TURBULENCE AND TRANSPORT IN THE MAGNETOPAUSE CURRENT LAYER

The current convective instability is identified as the dominant mechanism for producing turbulence and transport in the magnetopause current layer. A linear stability analysis demonstrates that the instablility should be robustly unstable for the parameters of the magnetopause current layer. Three-dimensional nonlinear simulations indicate that the current layer evolves to a strongly turbulent, state. The current convective instability is driven unstable by the cross-field gradient of the parallel current in collisionless plasma. A simple physical picture of the instability is presented. For narrow current layers with scale length L less than an ion Larmor radius rho(i), the growth rates exceed the ion gyrofrequency even when T(i) much greater than T(e).

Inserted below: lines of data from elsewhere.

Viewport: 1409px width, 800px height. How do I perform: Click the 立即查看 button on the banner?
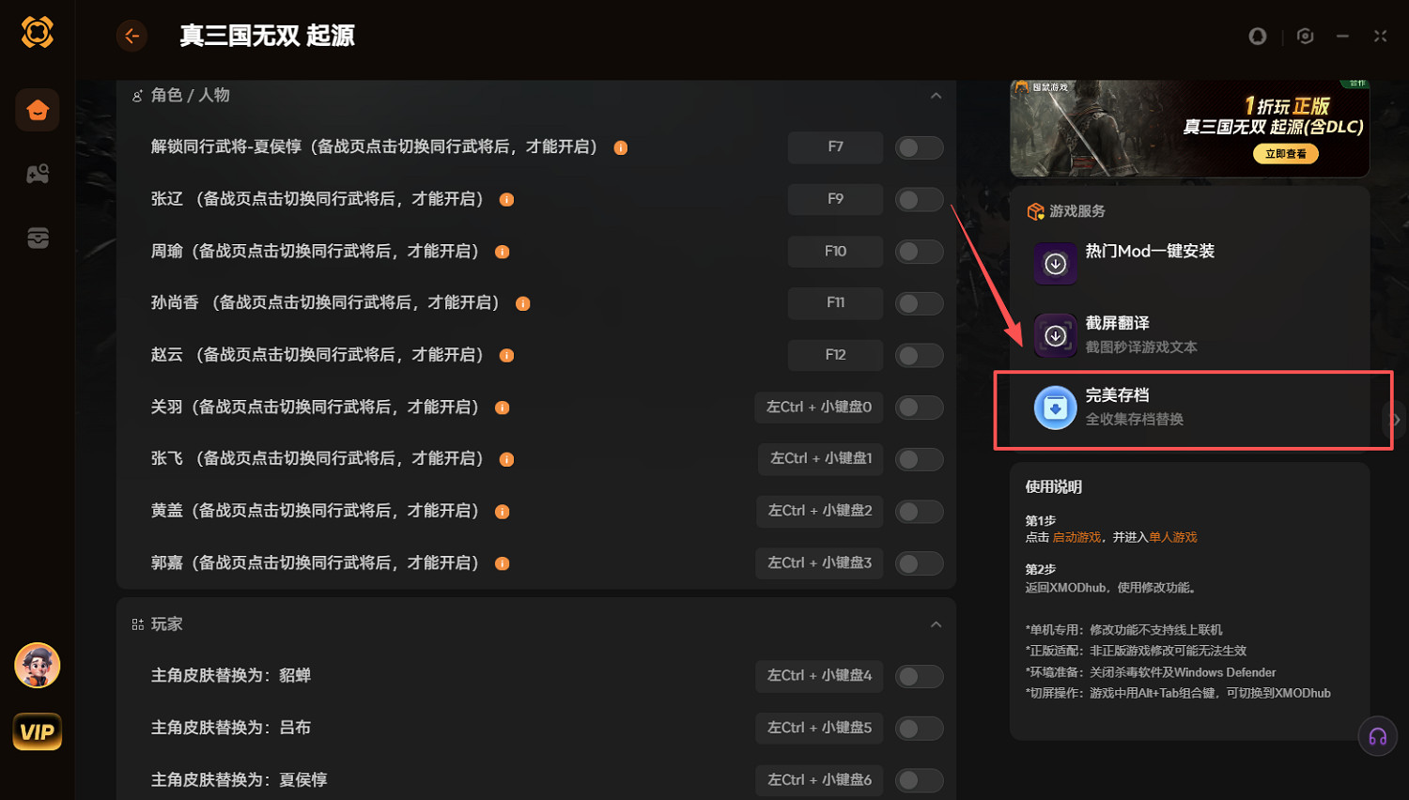1285,153
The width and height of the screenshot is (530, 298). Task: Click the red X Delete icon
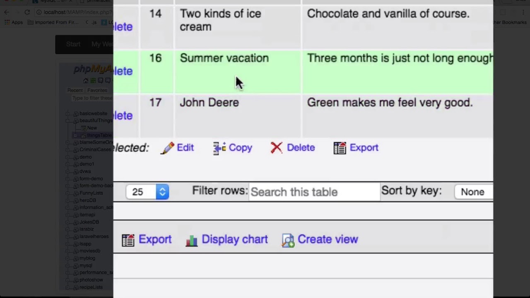[276, 148]
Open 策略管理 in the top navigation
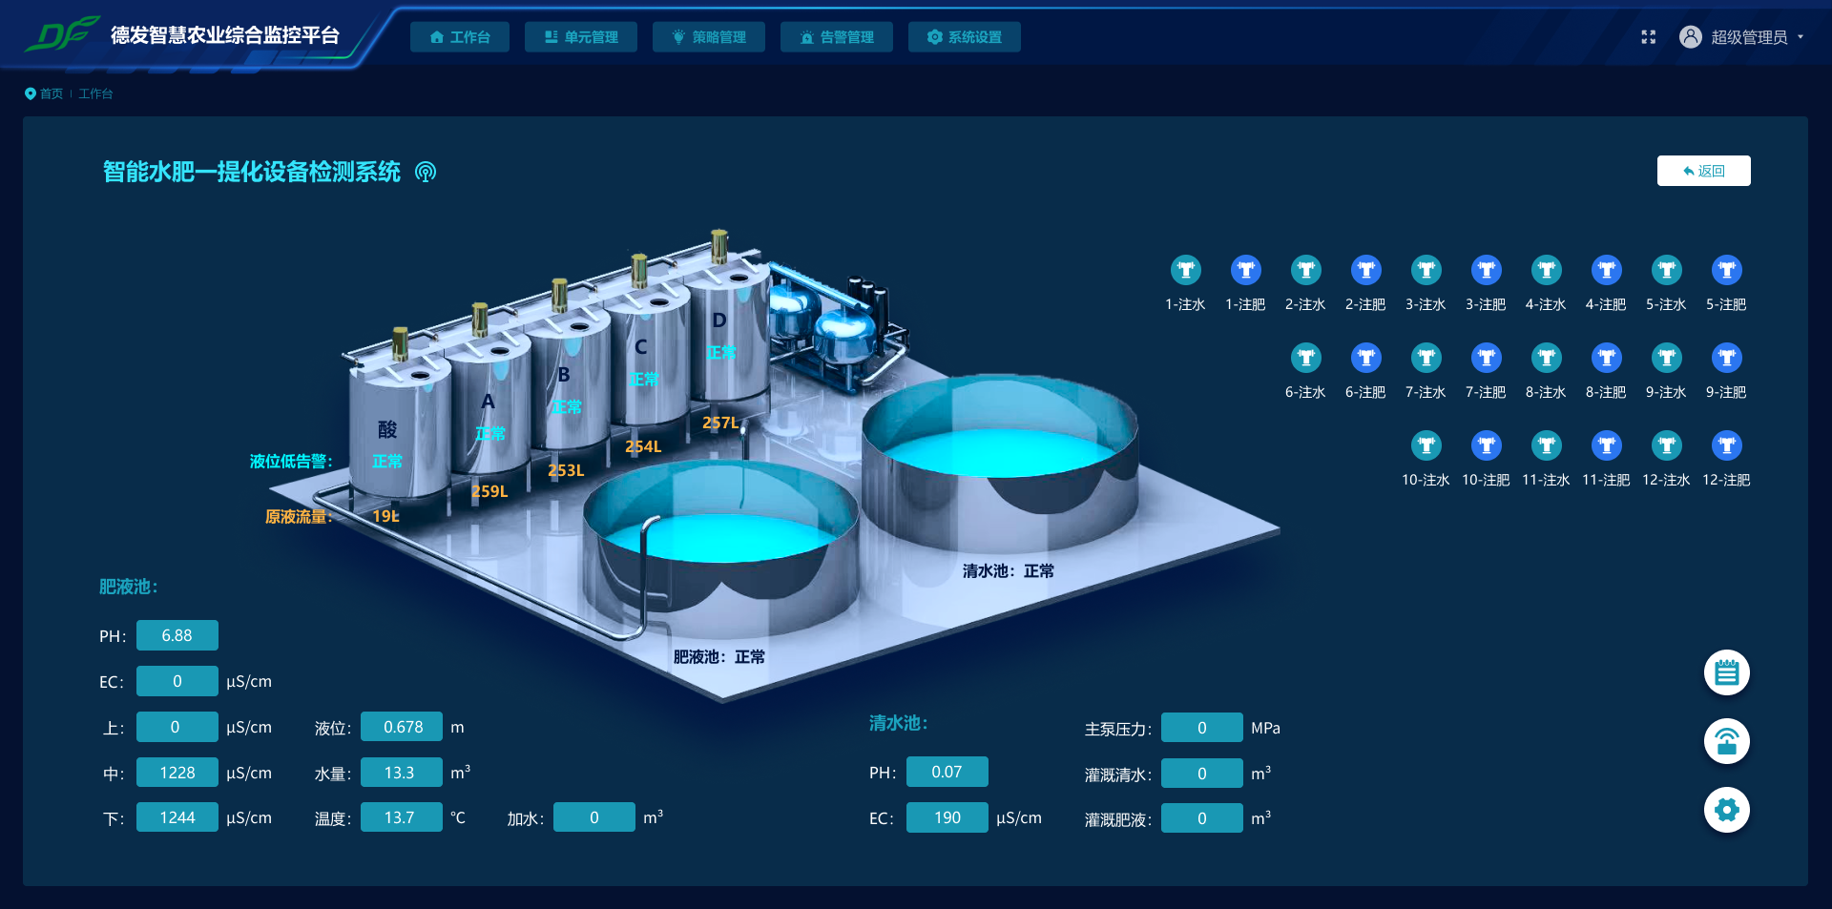Viewport: 1832px width, 909px height. [709, 37]
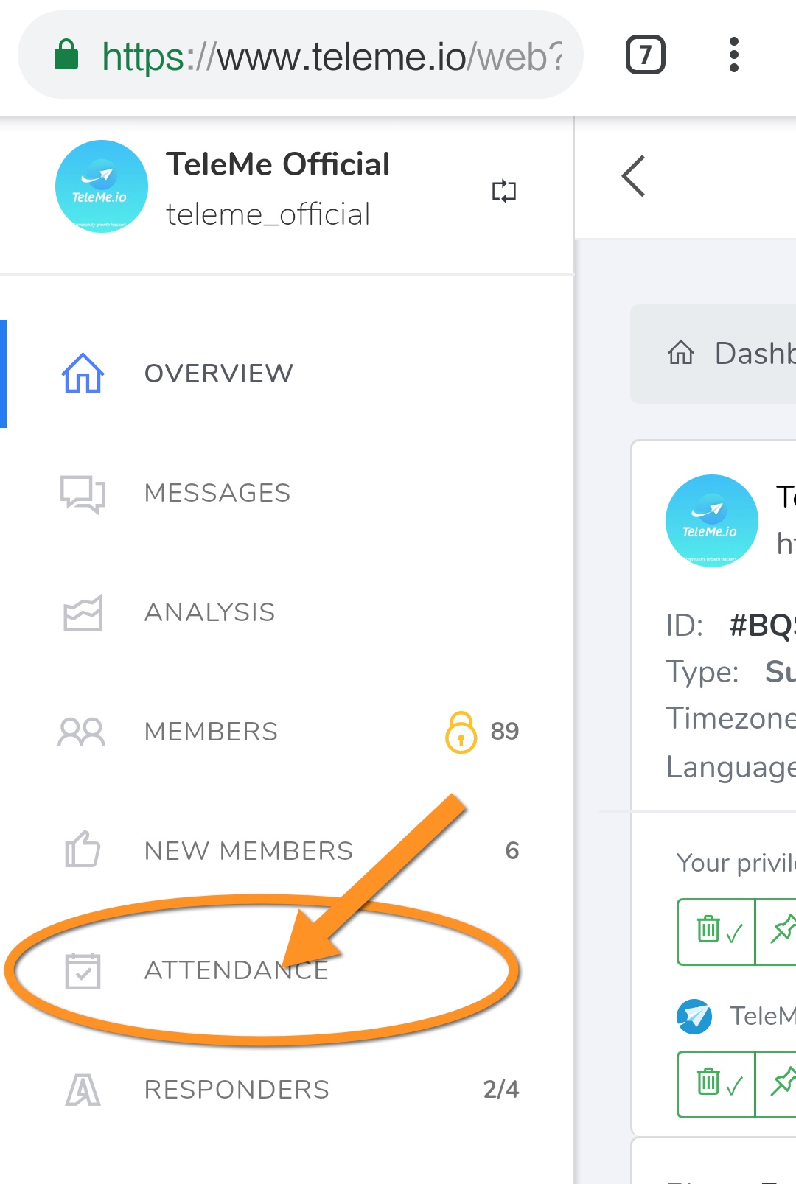Select the Analysis chart icon

(x=83, y=613)
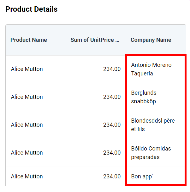Click the Berglunds snabbköp company cell
The width and height of the screenshot is (190, 192).
pyautogui.click(x=144, y=97)
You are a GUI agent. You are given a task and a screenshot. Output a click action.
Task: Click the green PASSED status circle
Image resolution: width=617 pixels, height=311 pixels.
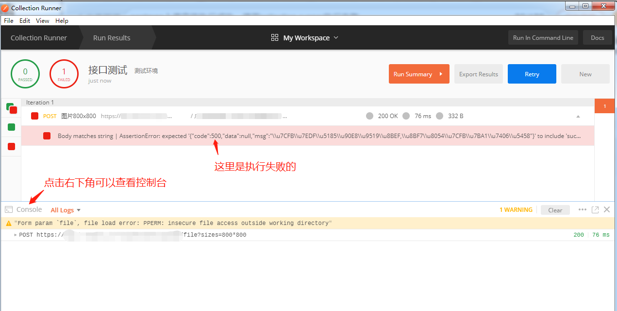[25, 74]
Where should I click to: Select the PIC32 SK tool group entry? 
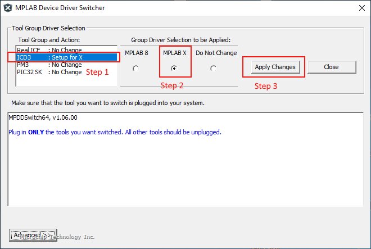click(49, 72)
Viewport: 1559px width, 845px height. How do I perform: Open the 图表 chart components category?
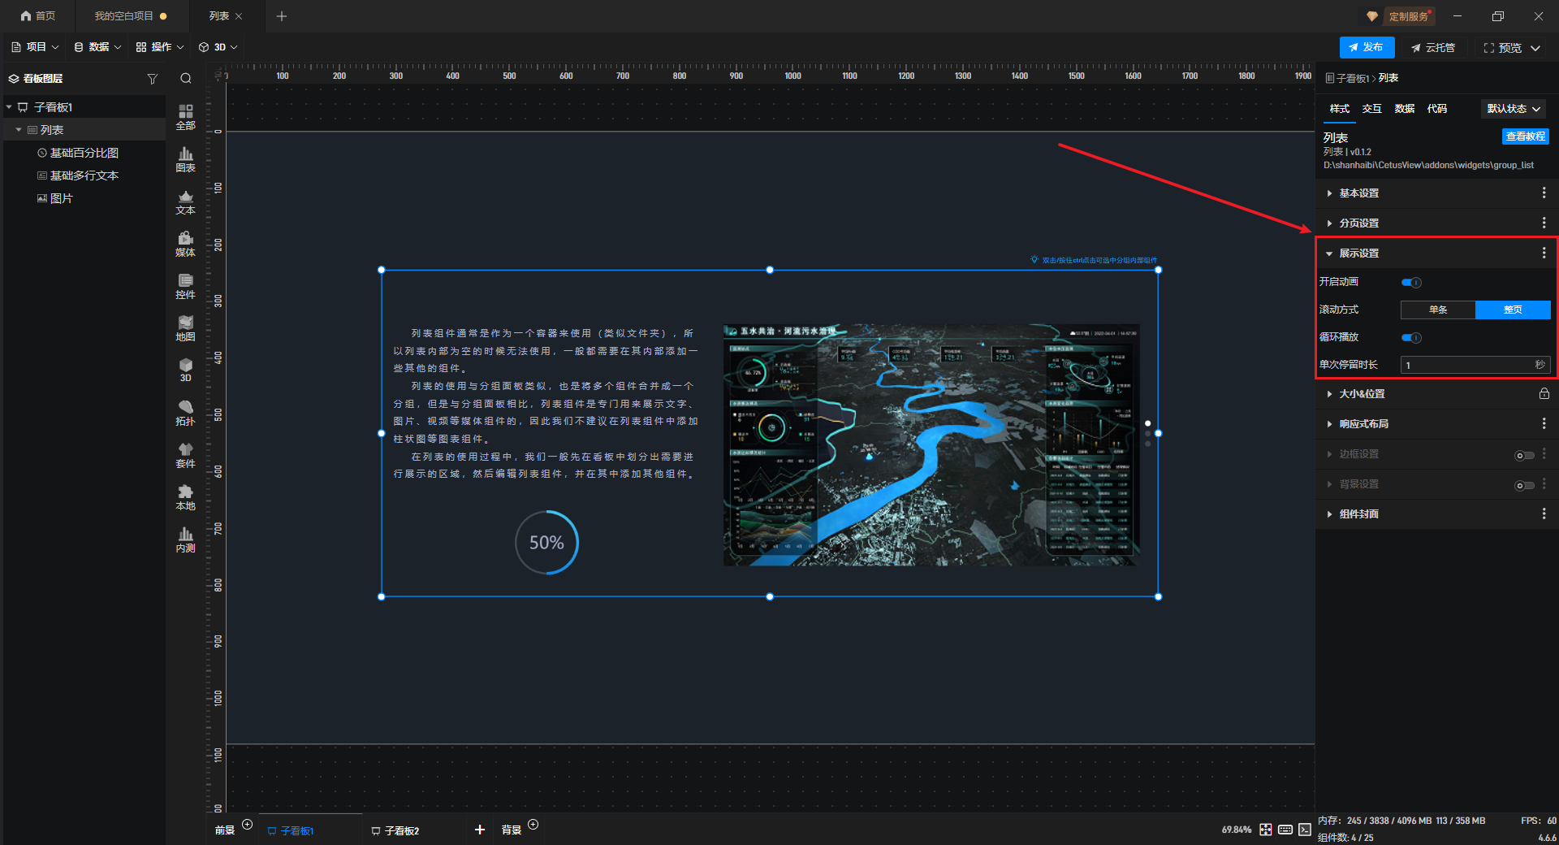[x=185, y=159]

A set of nonlinear fluid equations are derived in the unmagnetized ion limit rho(i) > L. In three-dimensional simulations based on these equations the current layer evolves to a turbulent state with layers of extended but irregular clifflike structures with transverse scale length of the order of rho(es), the electron Larmor radius based on T(i). The anomalous cross-field transport rate D(perpendicular-to) of current resulting froin this instability is given by D(perpendicular-to) approximately rho(es) upsilon(y) with upsilon(y) the electron parallel streaming velocity. The present linear theory and simulations are limited to electrostatic disturbances. rhe implications of these results for understanding the structure of the magnetopause current layer are discussed.